If a dataframe is passed, the view_name is expected, as the dataframe will be saved as a global temporary view.
If the dataframe is to be saved, table_name is expected. If a table_name is passed, it is MANDATORY to set adls_name, container and schema. schema_suffix can be avoided, but will be handled with those configurations.

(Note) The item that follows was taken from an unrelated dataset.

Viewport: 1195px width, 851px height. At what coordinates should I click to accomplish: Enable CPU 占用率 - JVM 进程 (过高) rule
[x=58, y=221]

launch_reference, scala_run_id and other_conf are optional, and if missing will be ignored.
Args
spark
:SparkSession
- current spark session.
sdf
:Optional[DataFrame]
, optional- dataframe to save as a temporary view. Defaults to None.
view_name
:Optional[str]
, optional- view name for the dataframe; unused if sdf is not provided. Defaults to None.
select_cols
:Optional[List[str]]
, optional- columns to keep from sdf; unused if sdf is not provided. Defaults to None.
round
:bool
, optional- whether to round double columns in sdf; unused if sdf is not provided. Defaults to False.
table_name
:Optional[str]
, optional- name of the table where data in sdf will be saved. Defaults to None.
adls_name
:Optional[str]
, optional- name of the datalake holding the container, schema and table where data in sdf will be written; unused if table_name is not provided. Defaults to None.
container
:Optional[str]
, optional- name of the container holding schema and table where data in sdf will be written; unused if table_name is not provided. Defaults to None.
schema
:Optional[str]
, optional- schema holding the table where data in sdf will be written; unused if table_name is not provided. Defaults to None.
- schema_suffix (Optional[Literal["_of", "_oi", ""]], optional): schema suffix; unused if table_name is not provided. Defaults to None.
launch_reference
:Optional[str]
, optional- current launch reference. Defaults to None.
scala_run_id
:Optional[str]
, optional- run id for the scala writing. Defaults to None.
other_conf
:Optional[Dict[str, Any]]
, optional- optional configurations. Defaults to None.
Raises
ValueError
- if an sdf is passed, a view_name must be provided.
ValueError
- if table_name is provided, also adls_name, container and schema must be provided.